La crise des Gilets Jaunes en France a démontré à quel point la démocratie représentative est malade. Si le RIC – référendum d’initiative citoyenne, équivalent de notre initiative populaire – est la réforme-phare de l’actuel grand débat initié par le président Emmanuel Macron, un autre mode de représentation politique est de plus en plus évoqué, le tirage au sort. Il ne s’agit pas de remplacer l’urne par le cornet à dés mais d’envisager le recours au tirage au sort pour désigner des citoyens dans certaines instances, à côté ou avec les actuels chambres parlementaires de tous niveaux, local, régional ou national, voire dans d’autres domaines, universitaires par exemple.

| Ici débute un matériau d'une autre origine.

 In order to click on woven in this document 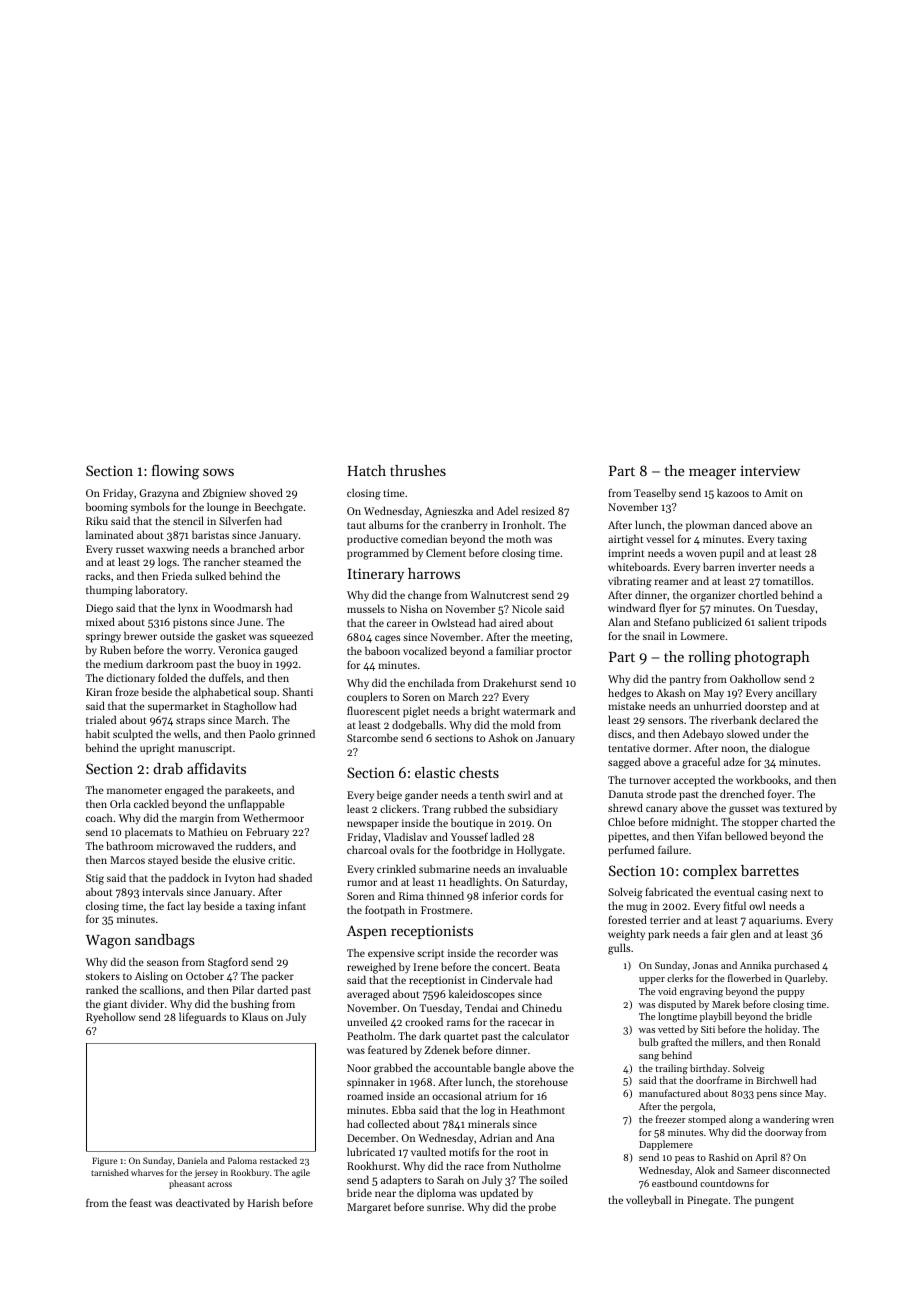, I will do `click(701, 554)`.
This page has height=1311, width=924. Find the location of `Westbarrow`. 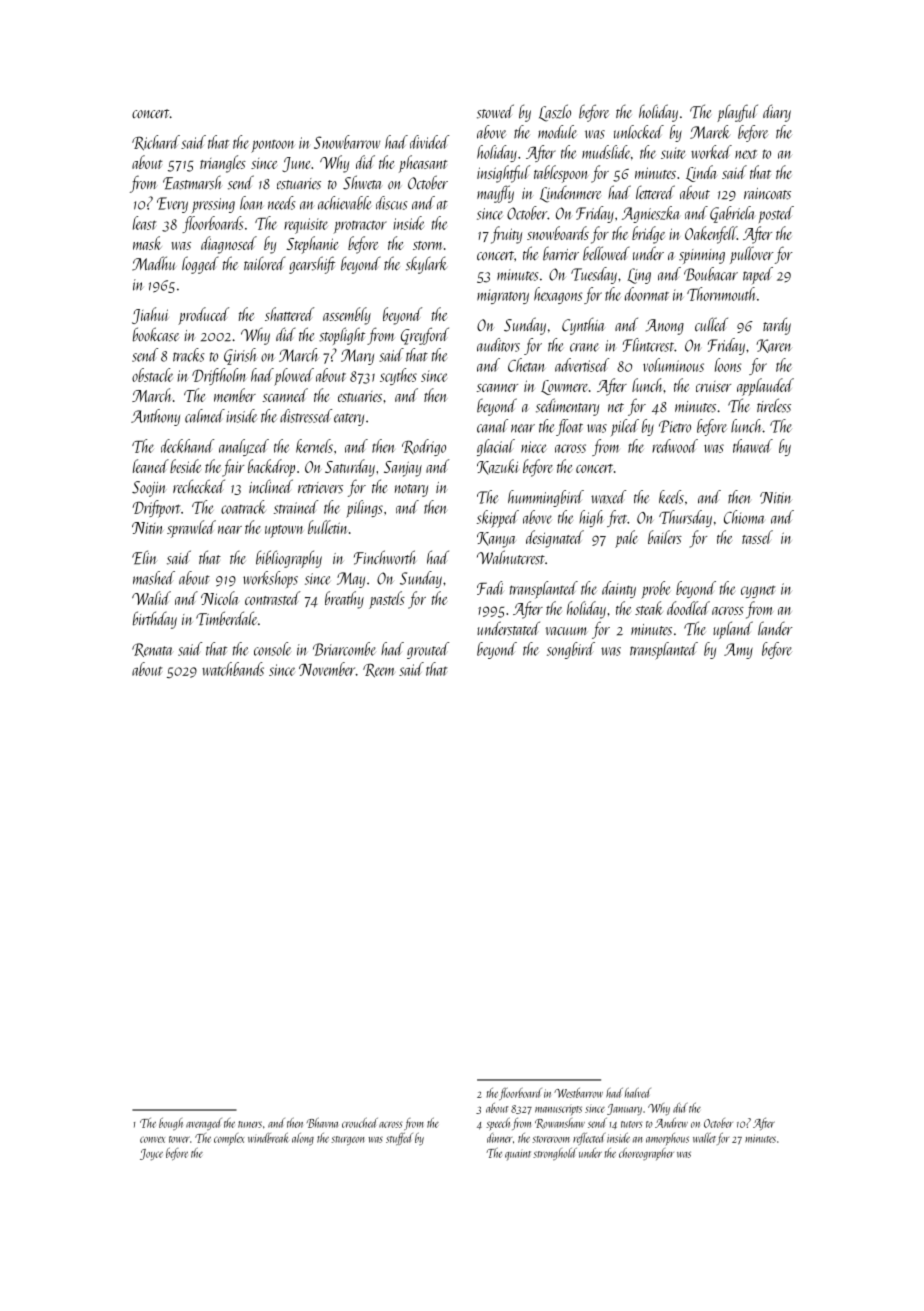

Westbarrow is located at coordinates (578, 1093).
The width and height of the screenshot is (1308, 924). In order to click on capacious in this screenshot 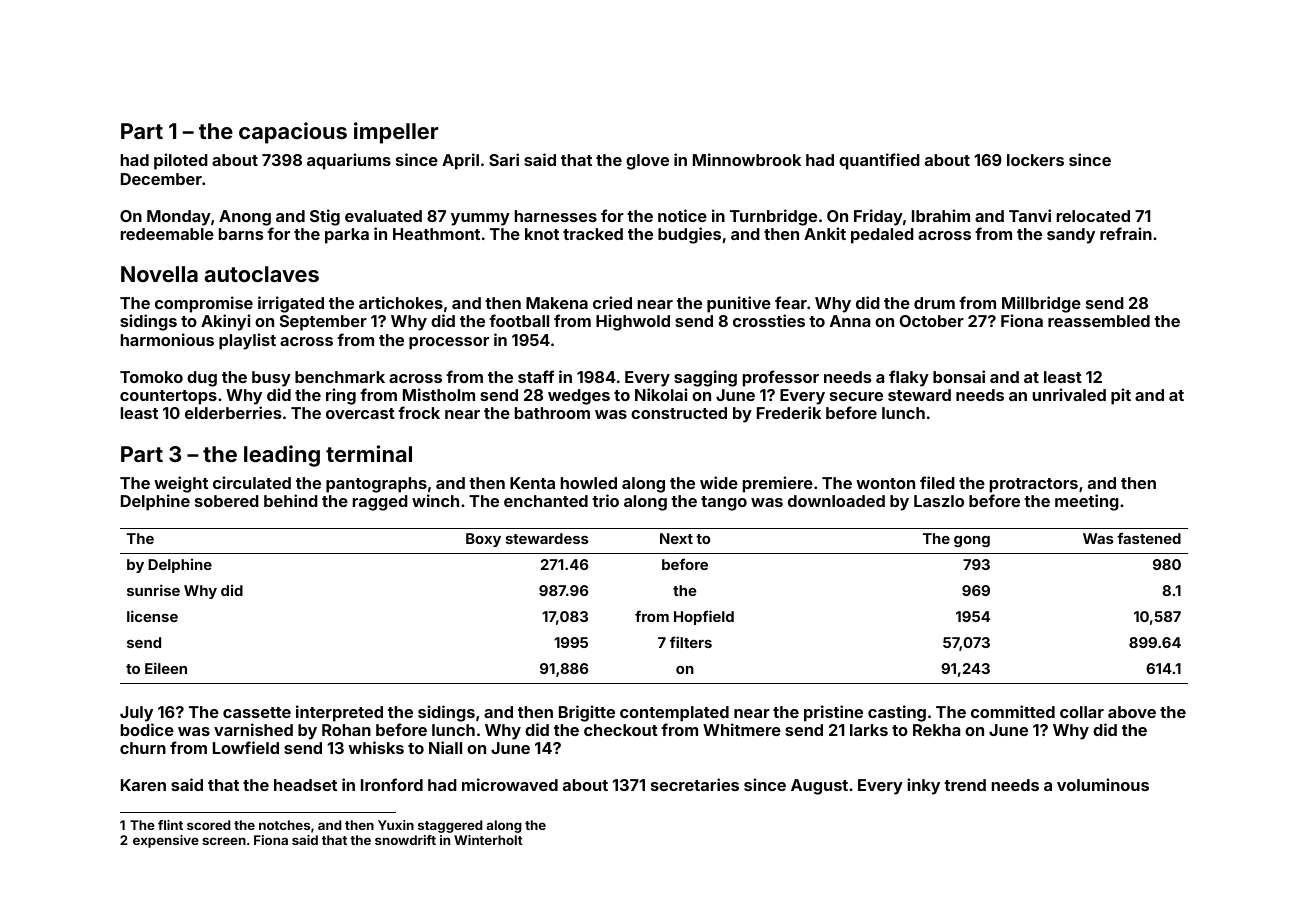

En France, le politologue Gil Delannoi étudie les différents modes de tirage au sort depuis plusieurs années. Il va publier un nouvel ouvrage sur la question Le Tirage au sort – Comment l’utiliser (SciencesPo-Les Presses, collection Nouveaux Débats) qui sortira mercredi en librairie. Nous l’avons rencontré à Paris.

Les principales qualités du tirage au sort ? «Il permet une représentation précise et diversifiée de la population. Il satisfait au principe d’égalité et d’impartialité. Il ne faut pas sous-estimer la sérénité qui se dégage de ce processus de désignation puisqu’il ne nécessite aucun combat électoral coûteux et belliqueux. A côté du système de représentation par élection – et non pas à la place – il permet de dégager une autre vision de la société, ce qui peut faire émerger d’autres propositions», explique ce professeur de théorie politique à Sciences Po.  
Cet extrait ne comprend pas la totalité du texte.